The US Food and Drug Administration announced the approval of TransMedics, Inc.’s pre-market approval (PMA) application for the Organ Care System (OCS) Lung platform for the standard double lung transplant indication that occurred March 22.
The approval is supported by the 316-patient INSPIRE trial — the first and largest controlled clinical organ preservation trial in lung transplantation. The objective was to compare the safety and effectiveness of the system to the current cold storage standard of care for preservation of standard criteria donor lungs.
“We are honored and humbled that with this PMA approval, the OCS Lung System is now the only approved medical technology for ex-vivo perfusion and assessment for standard criteria lung transplants in the US,” Waleed Hassanein, MD, chief executive officer, TransMedics, Inc., said in a statement.
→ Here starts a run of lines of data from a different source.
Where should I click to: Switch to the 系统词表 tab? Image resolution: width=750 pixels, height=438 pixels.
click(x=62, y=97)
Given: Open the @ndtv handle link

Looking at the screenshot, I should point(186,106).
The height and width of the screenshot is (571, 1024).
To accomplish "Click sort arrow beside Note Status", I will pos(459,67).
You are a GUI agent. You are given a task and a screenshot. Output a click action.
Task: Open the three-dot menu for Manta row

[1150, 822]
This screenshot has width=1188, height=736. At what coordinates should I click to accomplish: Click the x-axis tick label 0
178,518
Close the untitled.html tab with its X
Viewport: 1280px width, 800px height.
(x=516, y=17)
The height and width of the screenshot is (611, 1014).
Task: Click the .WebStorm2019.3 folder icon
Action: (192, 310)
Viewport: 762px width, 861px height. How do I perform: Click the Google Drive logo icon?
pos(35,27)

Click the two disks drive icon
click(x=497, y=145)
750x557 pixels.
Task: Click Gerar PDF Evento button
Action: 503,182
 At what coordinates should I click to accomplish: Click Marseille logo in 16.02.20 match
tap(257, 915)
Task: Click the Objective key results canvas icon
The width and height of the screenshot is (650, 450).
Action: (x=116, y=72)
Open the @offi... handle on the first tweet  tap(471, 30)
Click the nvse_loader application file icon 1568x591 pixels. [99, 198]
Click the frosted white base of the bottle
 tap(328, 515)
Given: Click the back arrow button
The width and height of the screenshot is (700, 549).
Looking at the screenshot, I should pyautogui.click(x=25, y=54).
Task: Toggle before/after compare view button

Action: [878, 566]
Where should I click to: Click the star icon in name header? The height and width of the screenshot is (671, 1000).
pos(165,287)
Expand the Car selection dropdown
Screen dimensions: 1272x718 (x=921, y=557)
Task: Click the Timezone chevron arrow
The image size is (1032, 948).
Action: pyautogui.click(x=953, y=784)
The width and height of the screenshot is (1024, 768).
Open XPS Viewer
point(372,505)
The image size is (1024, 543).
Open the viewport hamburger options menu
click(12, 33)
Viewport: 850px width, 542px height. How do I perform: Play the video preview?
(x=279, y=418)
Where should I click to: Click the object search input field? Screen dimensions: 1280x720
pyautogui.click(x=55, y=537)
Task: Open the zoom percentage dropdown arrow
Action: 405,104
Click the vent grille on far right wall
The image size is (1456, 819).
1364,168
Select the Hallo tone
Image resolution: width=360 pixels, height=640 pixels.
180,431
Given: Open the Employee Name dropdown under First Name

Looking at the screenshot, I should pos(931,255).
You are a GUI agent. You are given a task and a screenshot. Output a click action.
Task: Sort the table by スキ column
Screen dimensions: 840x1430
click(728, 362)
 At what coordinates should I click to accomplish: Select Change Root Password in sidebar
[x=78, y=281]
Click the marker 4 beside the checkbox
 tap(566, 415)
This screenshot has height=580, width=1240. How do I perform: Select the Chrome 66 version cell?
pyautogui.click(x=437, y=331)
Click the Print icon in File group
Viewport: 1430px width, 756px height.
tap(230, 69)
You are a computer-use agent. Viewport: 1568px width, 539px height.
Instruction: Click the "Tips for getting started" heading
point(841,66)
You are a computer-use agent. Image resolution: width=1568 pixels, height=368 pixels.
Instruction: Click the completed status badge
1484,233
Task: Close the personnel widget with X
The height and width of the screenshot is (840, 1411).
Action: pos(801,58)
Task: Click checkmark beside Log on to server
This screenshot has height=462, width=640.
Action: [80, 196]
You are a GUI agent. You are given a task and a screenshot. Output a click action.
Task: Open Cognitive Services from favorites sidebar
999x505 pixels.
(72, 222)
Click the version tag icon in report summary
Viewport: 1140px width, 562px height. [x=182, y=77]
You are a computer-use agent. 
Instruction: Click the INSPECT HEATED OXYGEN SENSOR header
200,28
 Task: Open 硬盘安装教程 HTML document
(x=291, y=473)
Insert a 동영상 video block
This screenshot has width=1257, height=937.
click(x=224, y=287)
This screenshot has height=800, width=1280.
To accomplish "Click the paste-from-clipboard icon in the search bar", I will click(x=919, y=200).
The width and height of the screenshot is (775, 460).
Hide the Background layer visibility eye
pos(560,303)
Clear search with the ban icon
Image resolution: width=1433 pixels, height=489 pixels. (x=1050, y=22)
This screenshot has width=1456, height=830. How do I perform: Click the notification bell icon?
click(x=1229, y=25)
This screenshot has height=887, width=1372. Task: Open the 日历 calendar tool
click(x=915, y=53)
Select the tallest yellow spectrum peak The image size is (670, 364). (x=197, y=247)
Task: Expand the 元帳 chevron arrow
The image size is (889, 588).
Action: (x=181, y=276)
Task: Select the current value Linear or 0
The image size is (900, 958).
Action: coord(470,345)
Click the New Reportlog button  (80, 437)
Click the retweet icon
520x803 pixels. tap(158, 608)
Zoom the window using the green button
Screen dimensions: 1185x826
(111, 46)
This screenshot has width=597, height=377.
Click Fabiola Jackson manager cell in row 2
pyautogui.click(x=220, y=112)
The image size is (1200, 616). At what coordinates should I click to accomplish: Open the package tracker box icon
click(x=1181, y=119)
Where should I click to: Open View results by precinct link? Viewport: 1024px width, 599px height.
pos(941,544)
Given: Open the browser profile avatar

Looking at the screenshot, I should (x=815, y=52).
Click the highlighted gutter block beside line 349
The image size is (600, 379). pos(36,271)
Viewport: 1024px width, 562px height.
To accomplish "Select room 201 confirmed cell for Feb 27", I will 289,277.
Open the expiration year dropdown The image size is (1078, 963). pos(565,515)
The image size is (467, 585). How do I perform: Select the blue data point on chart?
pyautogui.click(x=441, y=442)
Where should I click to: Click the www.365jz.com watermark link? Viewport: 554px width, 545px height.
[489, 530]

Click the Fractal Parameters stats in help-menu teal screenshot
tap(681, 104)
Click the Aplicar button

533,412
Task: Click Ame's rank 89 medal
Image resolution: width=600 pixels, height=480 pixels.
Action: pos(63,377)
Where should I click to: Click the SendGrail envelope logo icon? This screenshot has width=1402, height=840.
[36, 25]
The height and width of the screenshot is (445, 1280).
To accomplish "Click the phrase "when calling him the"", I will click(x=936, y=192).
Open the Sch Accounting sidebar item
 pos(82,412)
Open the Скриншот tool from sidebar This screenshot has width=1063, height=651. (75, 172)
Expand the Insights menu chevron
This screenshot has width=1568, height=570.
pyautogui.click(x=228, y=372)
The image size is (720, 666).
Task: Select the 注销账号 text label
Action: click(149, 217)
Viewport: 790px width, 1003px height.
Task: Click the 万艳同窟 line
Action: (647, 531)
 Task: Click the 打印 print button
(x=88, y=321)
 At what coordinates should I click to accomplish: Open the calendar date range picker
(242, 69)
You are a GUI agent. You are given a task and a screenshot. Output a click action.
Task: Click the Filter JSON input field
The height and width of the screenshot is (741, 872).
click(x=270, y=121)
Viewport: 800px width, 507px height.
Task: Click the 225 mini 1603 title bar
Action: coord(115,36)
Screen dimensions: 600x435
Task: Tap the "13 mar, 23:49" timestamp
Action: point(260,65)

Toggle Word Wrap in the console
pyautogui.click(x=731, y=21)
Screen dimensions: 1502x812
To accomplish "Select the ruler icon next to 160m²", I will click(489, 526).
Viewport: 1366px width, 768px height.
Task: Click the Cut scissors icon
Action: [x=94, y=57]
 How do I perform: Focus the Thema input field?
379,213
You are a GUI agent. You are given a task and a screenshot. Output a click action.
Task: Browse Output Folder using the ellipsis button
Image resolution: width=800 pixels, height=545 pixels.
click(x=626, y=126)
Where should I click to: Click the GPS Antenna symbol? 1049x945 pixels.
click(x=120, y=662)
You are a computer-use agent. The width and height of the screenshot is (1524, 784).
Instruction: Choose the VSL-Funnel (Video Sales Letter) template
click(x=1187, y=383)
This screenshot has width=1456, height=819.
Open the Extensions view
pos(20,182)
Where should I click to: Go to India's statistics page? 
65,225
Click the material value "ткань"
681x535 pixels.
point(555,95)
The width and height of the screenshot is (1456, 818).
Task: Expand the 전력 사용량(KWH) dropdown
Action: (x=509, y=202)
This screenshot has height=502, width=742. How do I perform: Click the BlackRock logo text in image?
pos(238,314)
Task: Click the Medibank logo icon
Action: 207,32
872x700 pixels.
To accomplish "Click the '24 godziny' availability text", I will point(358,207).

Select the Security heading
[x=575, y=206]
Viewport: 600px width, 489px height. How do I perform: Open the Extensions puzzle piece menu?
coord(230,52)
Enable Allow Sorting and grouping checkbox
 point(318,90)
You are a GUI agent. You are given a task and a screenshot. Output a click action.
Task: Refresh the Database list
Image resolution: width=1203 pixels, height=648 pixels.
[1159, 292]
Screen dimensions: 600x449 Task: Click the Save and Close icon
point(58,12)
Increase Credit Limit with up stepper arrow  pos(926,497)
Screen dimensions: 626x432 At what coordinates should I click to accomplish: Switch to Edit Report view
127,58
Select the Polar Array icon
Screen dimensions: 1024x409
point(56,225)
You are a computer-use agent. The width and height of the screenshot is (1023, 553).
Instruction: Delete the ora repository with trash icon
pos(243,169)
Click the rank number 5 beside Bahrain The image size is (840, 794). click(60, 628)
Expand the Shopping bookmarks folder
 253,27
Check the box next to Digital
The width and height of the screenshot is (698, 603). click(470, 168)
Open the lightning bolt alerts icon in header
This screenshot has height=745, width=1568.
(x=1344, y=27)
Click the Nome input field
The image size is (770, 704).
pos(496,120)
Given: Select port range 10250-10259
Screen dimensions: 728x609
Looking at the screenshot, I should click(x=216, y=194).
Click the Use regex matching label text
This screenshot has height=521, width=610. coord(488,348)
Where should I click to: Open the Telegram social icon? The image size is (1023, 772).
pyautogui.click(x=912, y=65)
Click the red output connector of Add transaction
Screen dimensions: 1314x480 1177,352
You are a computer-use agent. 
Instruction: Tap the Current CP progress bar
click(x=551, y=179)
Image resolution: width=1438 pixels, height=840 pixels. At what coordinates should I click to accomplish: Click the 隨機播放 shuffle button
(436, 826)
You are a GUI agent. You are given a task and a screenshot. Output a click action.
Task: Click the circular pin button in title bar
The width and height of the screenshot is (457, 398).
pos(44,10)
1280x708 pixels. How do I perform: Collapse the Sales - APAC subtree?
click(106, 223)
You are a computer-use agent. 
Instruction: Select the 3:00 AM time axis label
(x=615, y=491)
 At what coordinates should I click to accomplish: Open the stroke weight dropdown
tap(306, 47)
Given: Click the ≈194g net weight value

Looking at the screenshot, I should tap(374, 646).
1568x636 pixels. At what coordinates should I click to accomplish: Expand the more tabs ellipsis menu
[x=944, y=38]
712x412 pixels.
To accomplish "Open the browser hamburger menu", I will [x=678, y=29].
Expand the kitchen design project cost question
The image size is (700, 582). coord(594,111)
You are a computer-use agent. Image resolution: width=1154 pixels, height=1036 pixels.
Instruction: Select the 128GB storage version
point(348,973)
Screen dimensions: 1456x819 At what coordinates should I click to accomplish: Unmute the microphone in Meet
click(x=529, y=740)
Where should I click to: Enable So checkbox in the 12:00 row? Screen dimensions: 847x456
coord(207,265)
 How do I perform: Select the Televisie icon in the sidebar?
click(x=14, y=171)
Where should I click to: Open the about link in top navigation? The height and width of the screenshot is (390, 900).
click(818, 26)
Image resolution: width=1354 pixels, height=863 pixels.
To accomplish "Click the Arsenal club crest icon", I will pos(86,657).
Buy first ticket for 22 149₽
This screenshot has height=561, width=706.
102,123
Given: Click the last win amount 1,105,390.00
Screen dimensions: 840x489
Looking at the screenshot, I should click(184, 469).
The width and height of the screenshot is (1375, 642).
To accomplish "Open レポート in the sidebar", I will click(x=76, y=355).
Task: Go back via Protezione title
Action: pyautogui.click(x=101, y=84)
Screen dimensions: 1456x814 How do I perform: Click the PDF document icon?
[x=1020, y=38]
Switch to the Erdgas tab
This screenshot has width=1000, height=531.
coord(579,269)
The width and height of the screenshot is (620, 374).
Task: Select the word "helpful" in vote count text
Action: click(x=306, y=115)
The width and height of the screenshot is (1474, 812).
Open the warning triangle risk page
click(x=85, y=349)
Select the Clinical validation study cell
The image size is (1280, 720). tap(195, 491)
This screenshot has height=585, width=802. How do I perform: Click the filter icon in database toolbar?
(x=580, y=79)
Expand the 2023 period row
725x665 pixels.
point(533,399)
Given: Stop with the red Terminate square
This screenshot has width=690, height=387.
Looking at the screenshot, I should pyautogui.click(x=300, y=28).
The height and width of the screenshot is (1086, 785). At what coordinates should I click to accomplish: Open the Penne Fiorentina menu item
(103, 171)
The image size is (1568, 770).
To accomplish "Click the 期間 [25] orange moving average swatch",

Trial results demonstrated reasonable assurance of safety and effectiveness of the OCS Lung System in standard criteria double lung transplantation.
INSPIRE met its primary outcome which included a composite of patient survival rate at 30 days, as well as the rate of absence of International Society for Heart and Lung Transplantation (ISHLT) primary graft dysfunction Grade 3 within 72 hours.
The trial also met 3 of its secondary outcomes of which were the rate of ISHLT primary graft dysfunction Grade 3 alone at 72 hours, rate of ISHLT primary graft dysfunction Grade 2 at 72 hours and patient survival at day 30.
“To our knowledge, this is the first reported clinical, pre-emptive therapy to reduce the incidence of severe primary graft dysfunction Grade 3 in lung transplantation,” study authors stated in The Lancet Respiratory Medicine publication. “This reduction of primary graft dysfunction in the OCS group also translated into clinically meaningful, but not statistically significant, shorter ventilation, intensive care unit and hospital stay times.”
Although there was no short-term survival benefit reported, further research is needed to determine whether the reduced incidence of primary graft dysfunction Grade 3 within 72 hours of a transplant would translate into earlier recovery and improved long-term outcomes.
OCS is a revolutionary, first-in-class technology and multi-organ platform that offers the potential to improve outcomes for transplant patients and increase the number of transplantable organs worldwide and is the only fully portable technology that maintains donor organs in near-physiologic state, addressing current limitations of the cold storage.
To-date there has been more than 950 successful human transplants using the OCS System world-wide.